Last Tuesday morning, I was scrambling to get my last two fleeces washed along with the Coopworth fleece I bought at the Michigan Fiber Festival. I had made an appointment to go down to Ohio Valley Natural Fiber … the other fiber mill I use … on Thursday and bring my fleeces to be processed while I wait. But they have to be washed and dried!
Amid wind and rain, I was able to get them washed on the back porch. But how was I going to get these dried with all this humidity and no sun?! I brought all three into my studio / office and laid them out on screens. I turned on the air conditioner on high, both ceiling fans on high, and ran two portable fans. Amazingly they were dry by Thursday morning.

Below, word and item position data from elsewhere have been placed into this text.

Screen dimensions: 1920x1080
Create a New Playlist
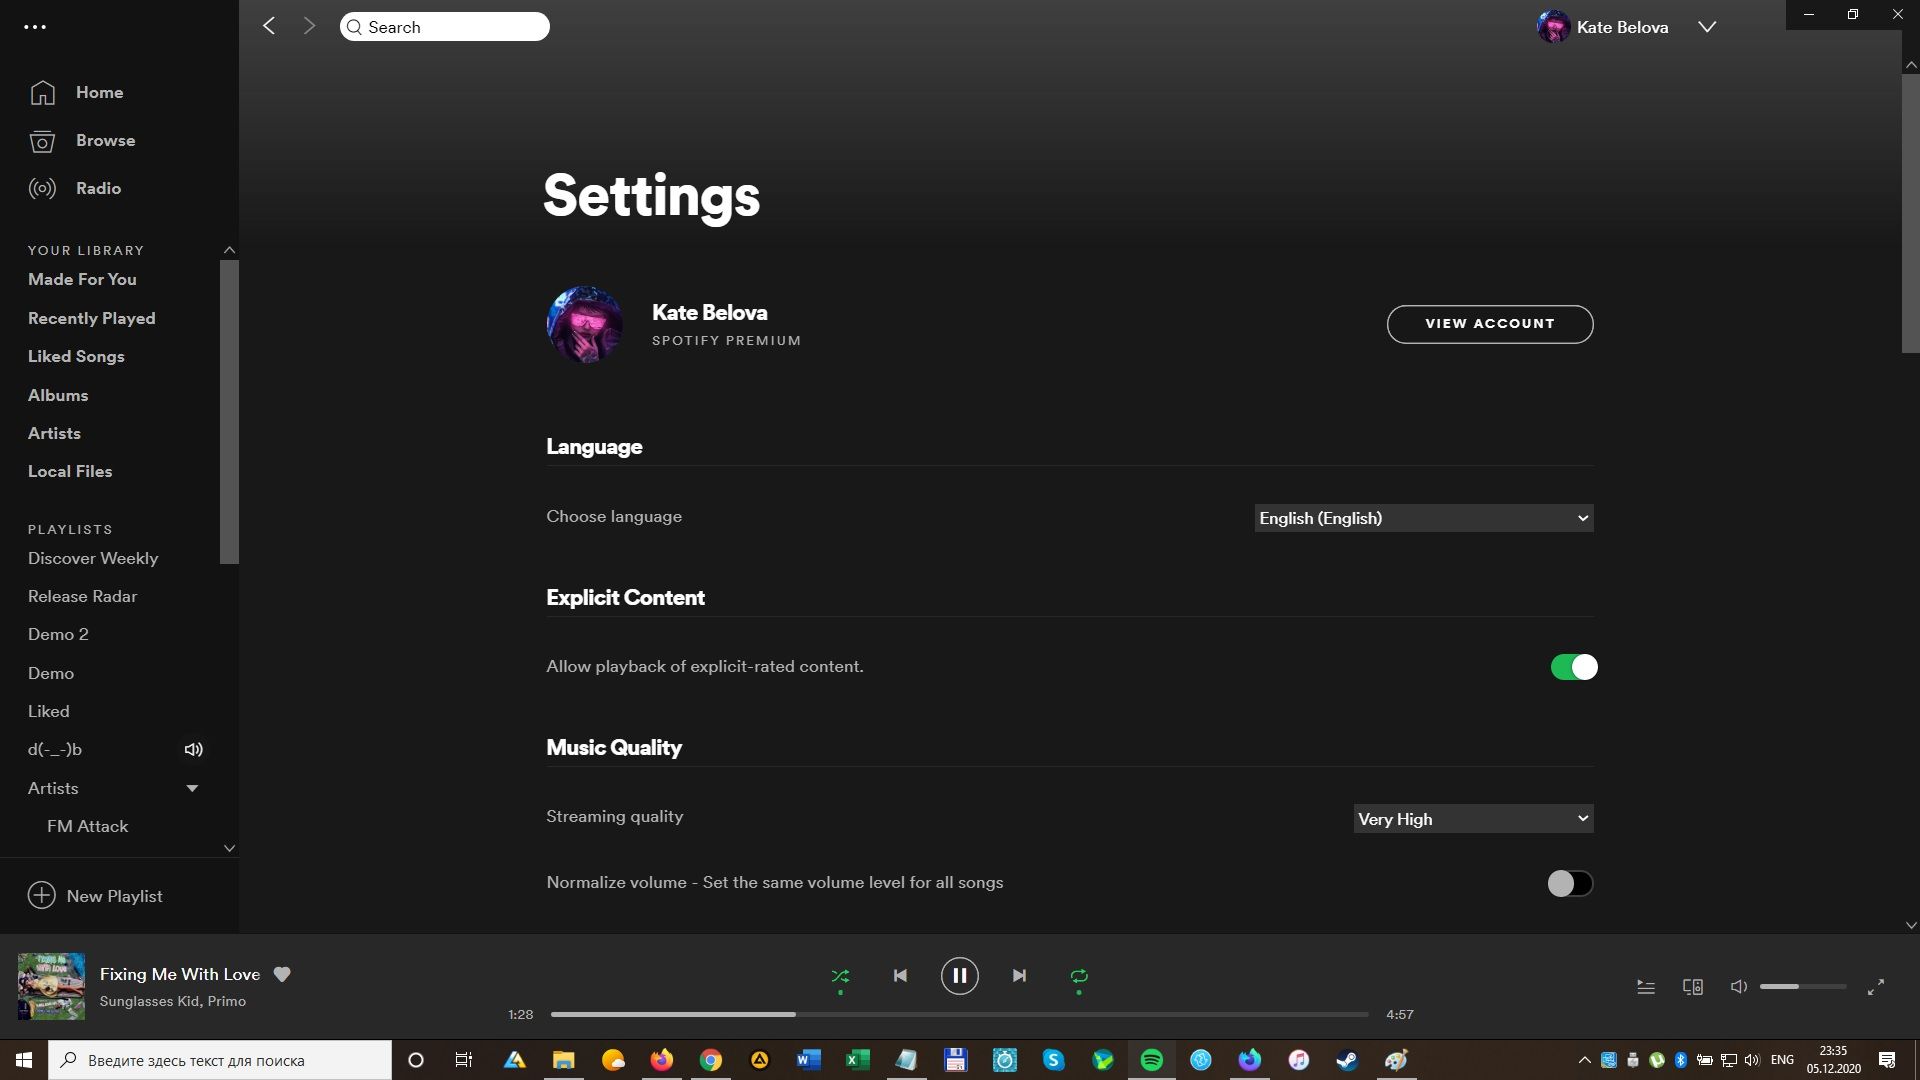95,896
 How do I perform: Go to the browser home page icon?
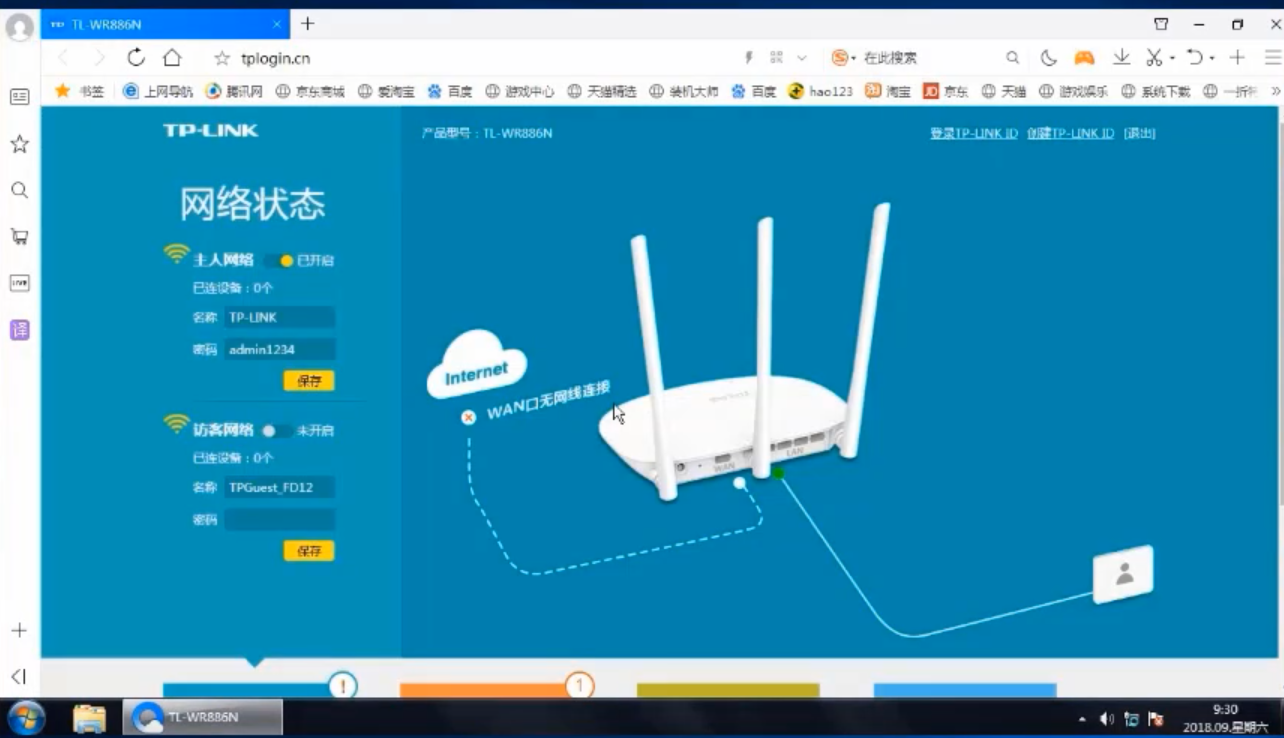tap(172, 58)
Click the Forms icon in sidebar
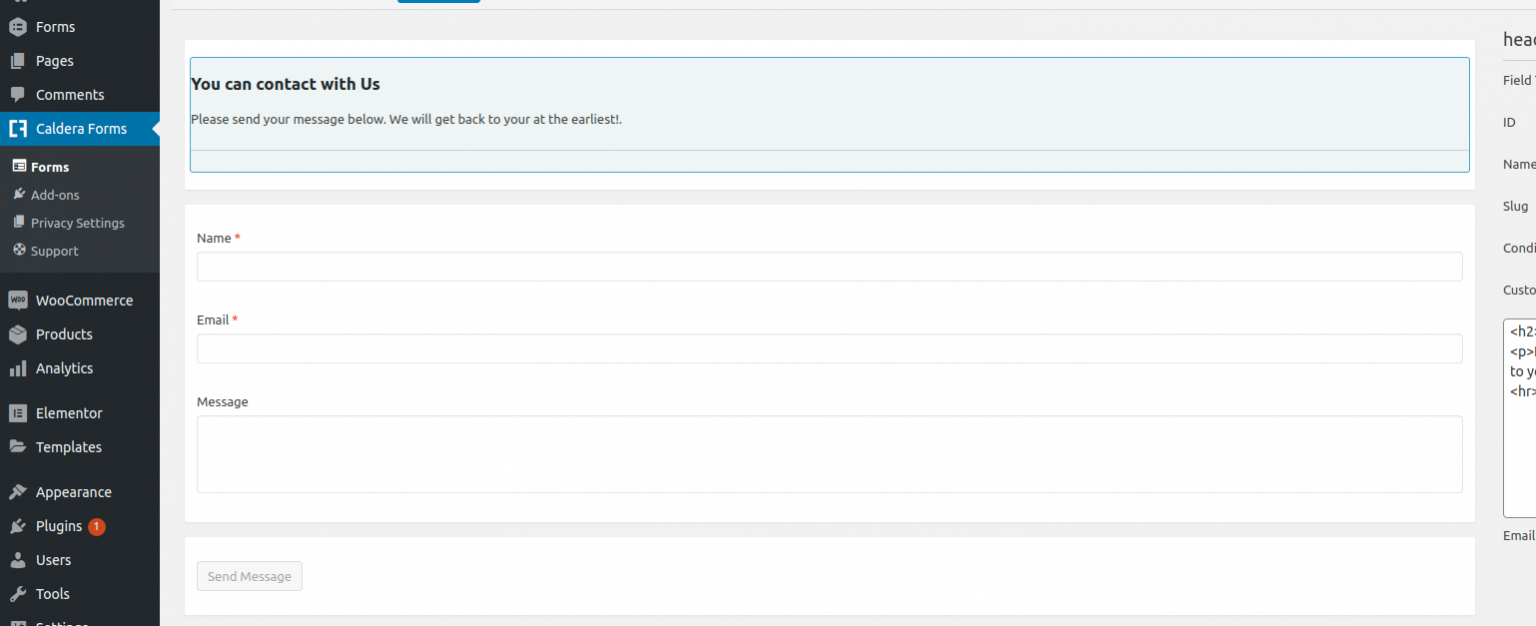 (17, 27)
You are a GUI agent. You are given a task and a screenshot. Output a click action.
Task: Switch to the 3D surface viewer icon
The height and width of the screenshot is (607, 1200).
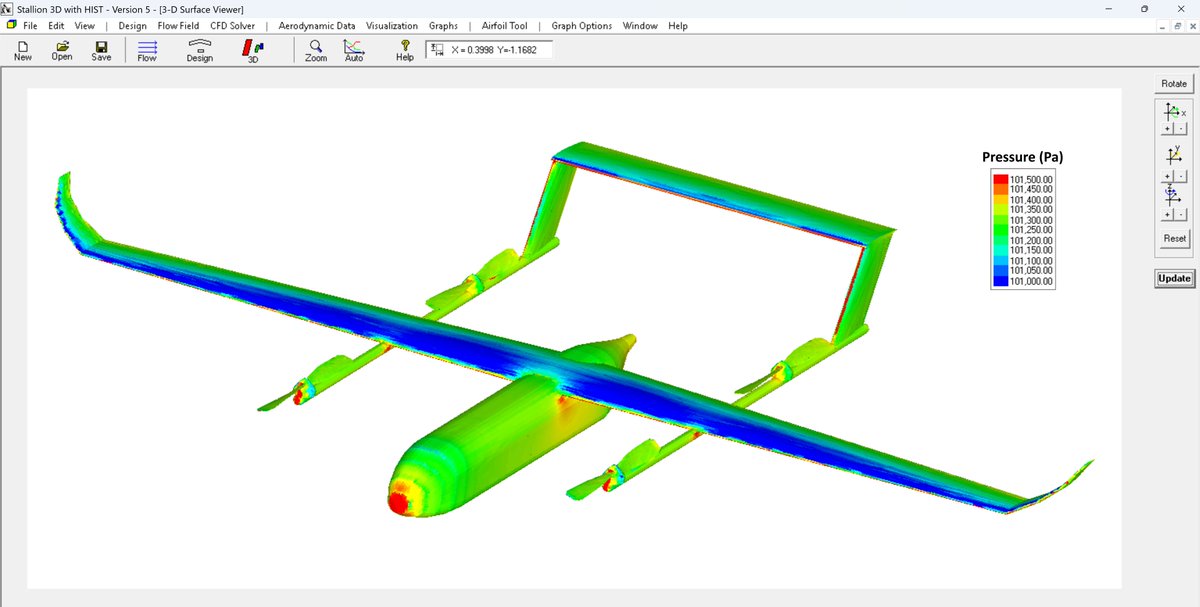(x=252, y=48)
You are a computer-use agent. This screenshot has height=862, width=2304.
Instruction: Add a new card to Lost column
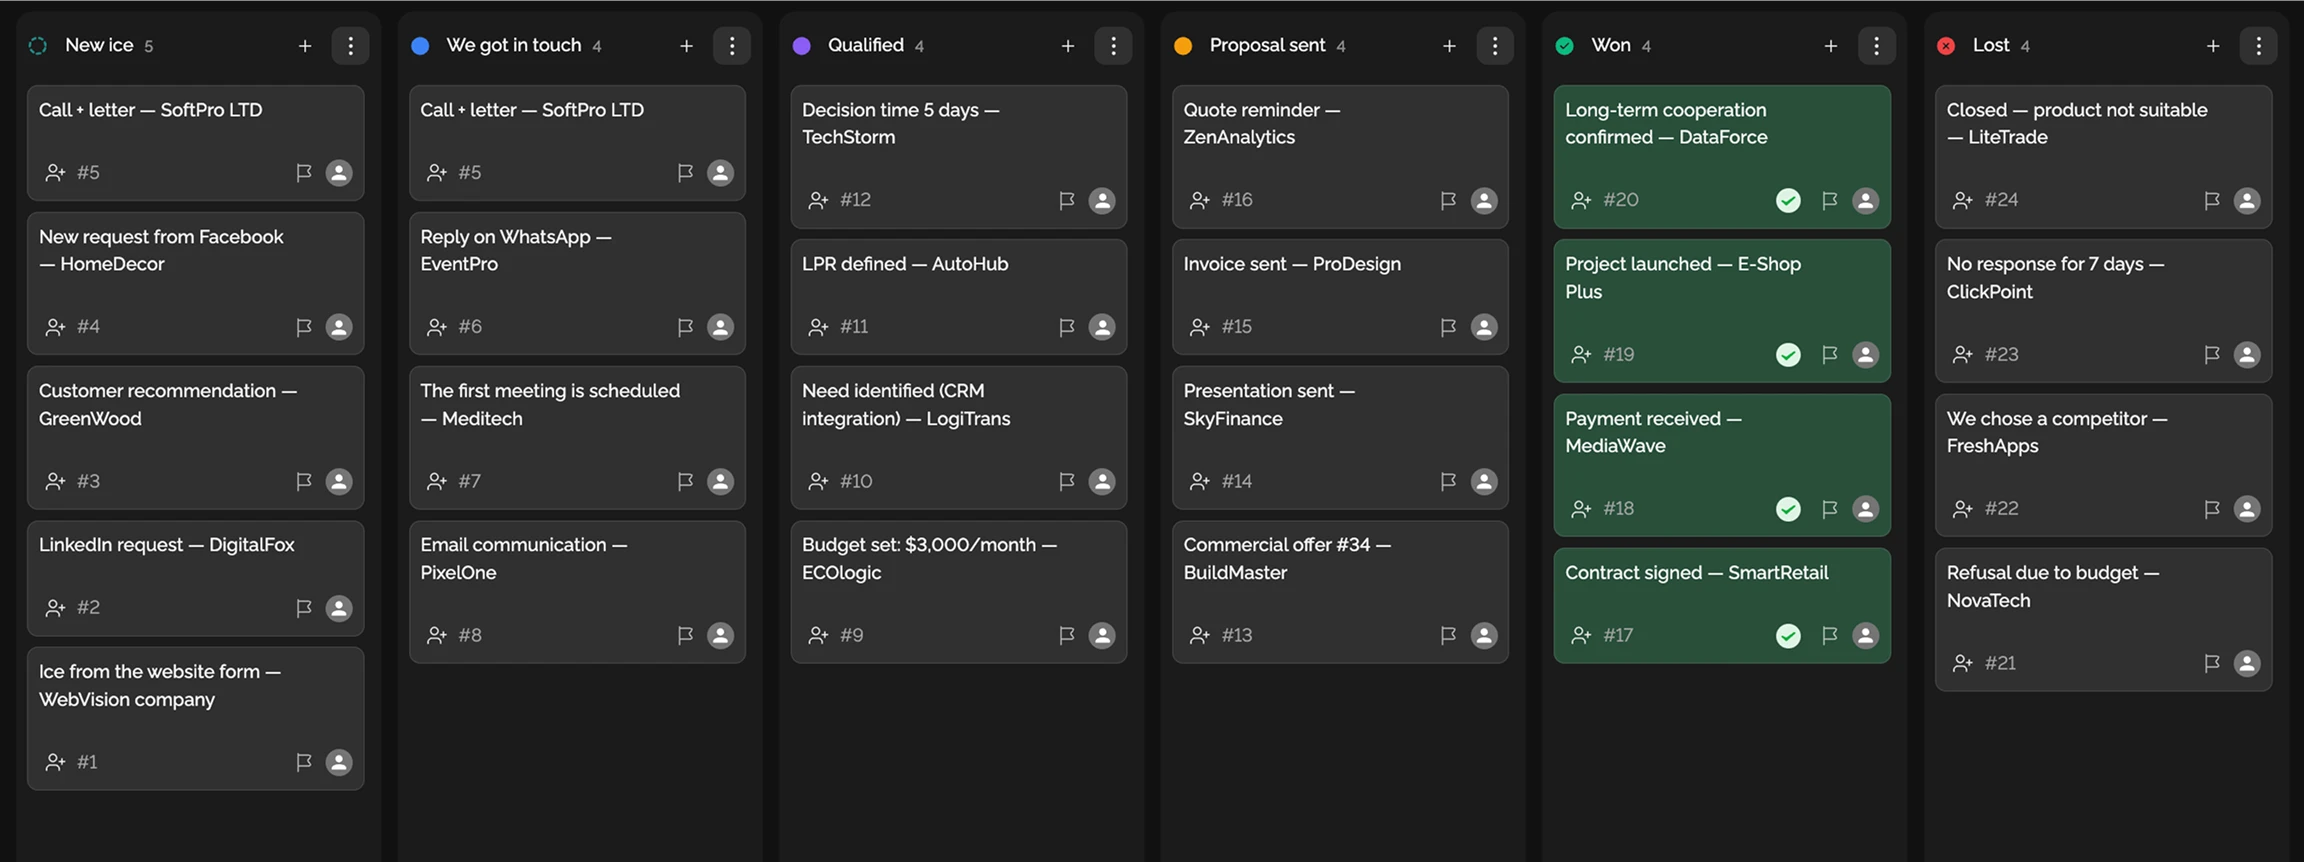click(x=2212, y=46)
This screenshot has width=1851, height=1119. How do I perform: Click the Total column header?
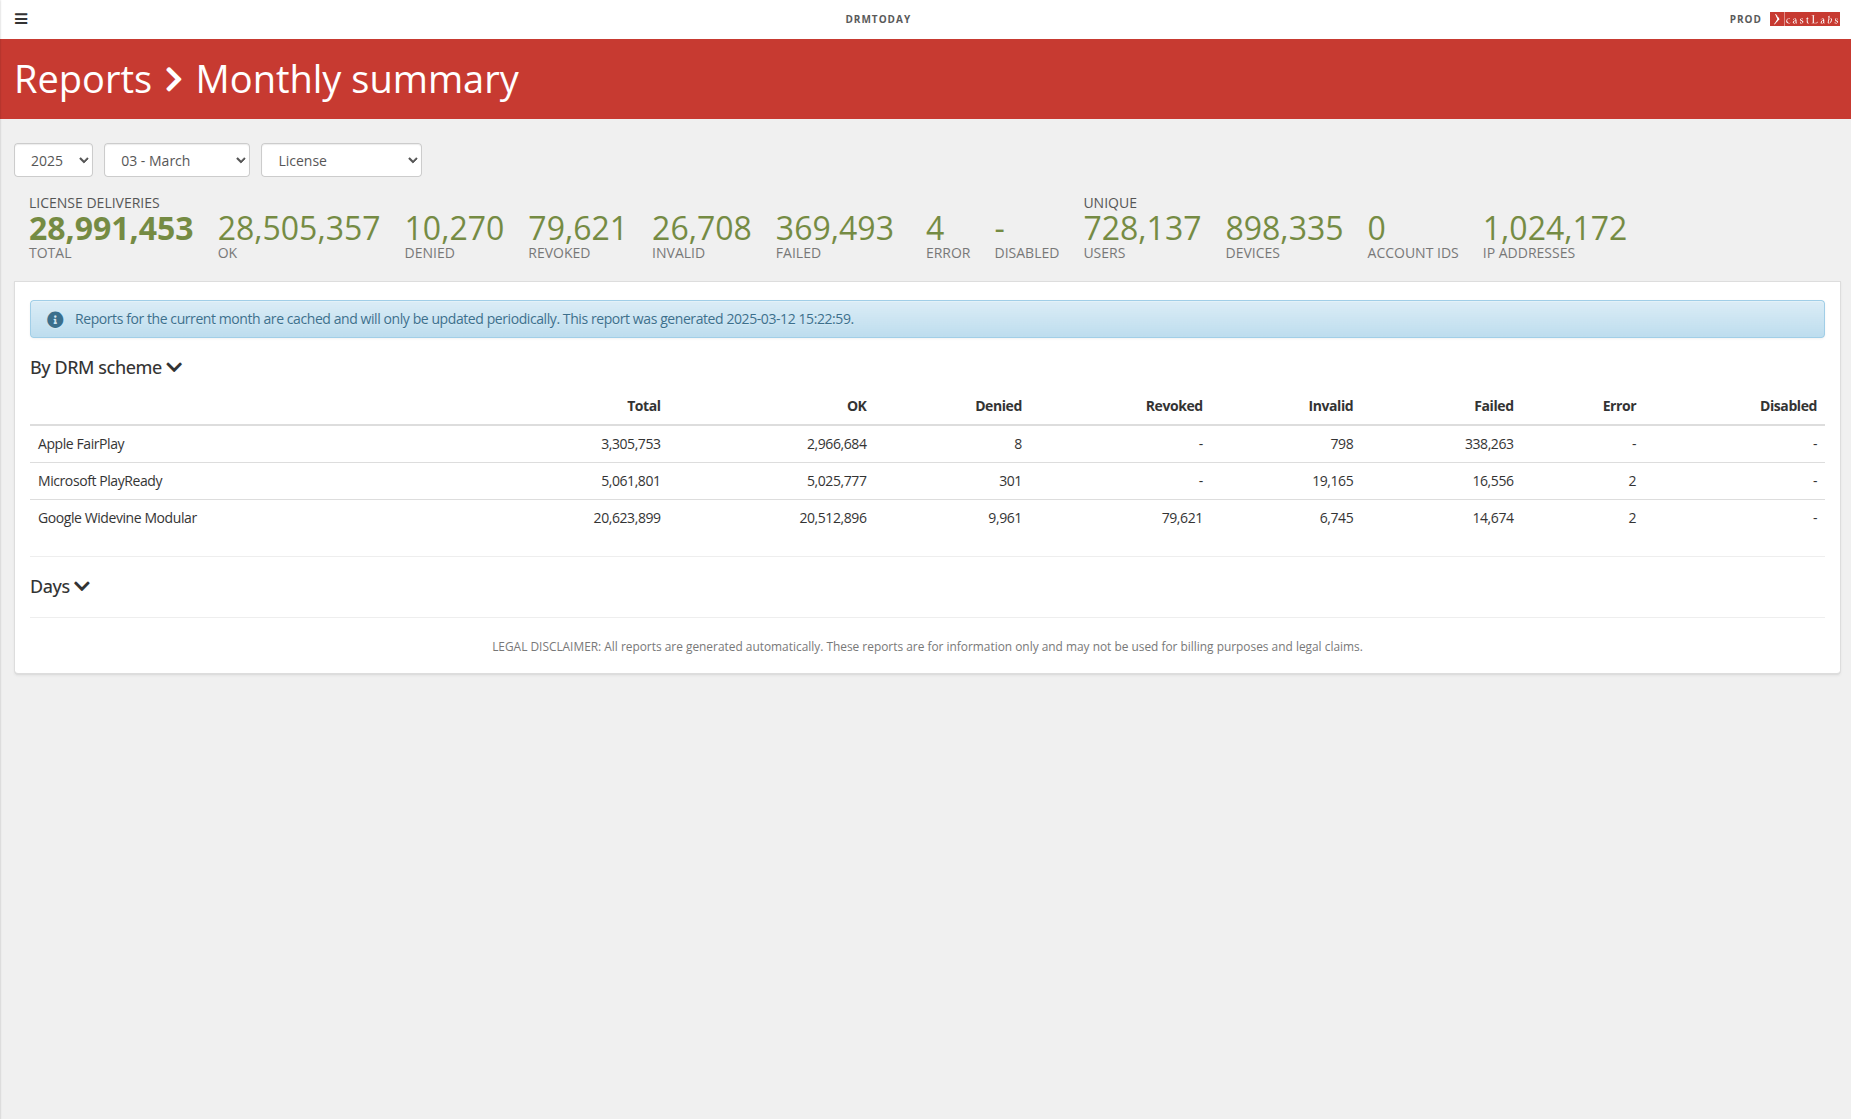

So I put all 12 bags of fleece in the car and headed down to
First step is to weigh in each of the fleeces and assign them a number. Then decide which ones need to be picked. I want to pick any fleeces that are multi-colored so the color is even throughout. I also want to pick the fleece with the mohair I purchased so it will be well blended.
Then the fleeces are divided into white only and any with color. They have one carding machine for white fiber only so they don’t get polluted with color fibers.
At the picking machine, the fleece is laid out on a belt ... you can see the darker mohair and the white wool.
... and it rolls through some pretty hefty teeth to separate the fibers a little bit … nothing too fine yet...
Then it comes out into a screened room with a blower that blows the fibers all around the room to mix them together. Then someone goes in and scoops it back up and re-bags it and moves it over to the carding machine.
The carding machines are huge … probably 6 feet high and 12 feet long with lots of rollers with all different size teeth of varying densities. The wool gets tossed into a hopper and ...
then is fed up a belt with teeth just grabbing a little at a time. The belt at the back of the picture actually broke when I had 3 fleeces left, so they had to hand feed the wool in on the other side. It was not going to be a fun task to replace according to Kent.
Then it comes around and is dropped out of another hopper which feeds it through more teeth along another belt. Ya, it looks dirty and the machines can't help it if you consider you have to keep the gears oiled and then wool is constantly flying through the air. In fact the show Dirty Jobs with Mike Rowe (he's doing Ford commercials for his summer job) came to Kent's mill and filmed a show in April. He thinks it's going to air in October. If I get a head's up, I'll let you know.
Now the wool gets fed little by little into a series of rollers with teeth. They comb out and separate the fibers and will also pull out some of the remaining vegetation that didn’t get hand-picked out by me.
and more rollers ... see the wisps of fibers starting to grab onto all the rollers?
here you can see a lot of it grabbing on...
... and then down the other side
After going through all these rollers, it comes out the other side in a strip of roving … a small tube-shape of combed wool … it would fit through a paper towel roll. This is what spinners feed into a spinning wheel to make yarn. Someone has to hand feed it into a box ... this is the only step that requires human intervention.
They have one more carding machine that feeds into a spinning machine. They didn't have it running, but it was loaded with wool, so I could see the path it traveled. Truly amazing that someone invented these machines. The wool is spun onto a long roll about 4 feet long. This is one ply yarn. If someone wants it made into 2- or 3-ply yarn, it goes through this machine below. In the very top right, you can see about 4 spools of dark yarn hung from the top. It has to be hand fed into the machine to get it set up, but then it will ply the yarn onto cones auto-magically. This mill requires at least 25 pounds of wool to make yarn and I barely get that in one shearing. The other mill I'm using for my yarn only requires a 3 pound minimum.
It was about noon when the belt on the carding machine broke, so Kent invited me in for lunch while they hand-fed the rest of the fleeces. I got a tour of their finished addition to the house. The house itself is an interesting tour. He has added a lot of interesting features ... many of them energy saving. He also had much of the wood work, doors and furniture hand crafted by an Amish gentleman.
While eating lunch a big thunderstorm went through, so I enjoyed lunch, the tour and the stories until it passed. I left about 1:30 with my clouds of wool ready for the hands of eager spinners at A Wool Gathering next month.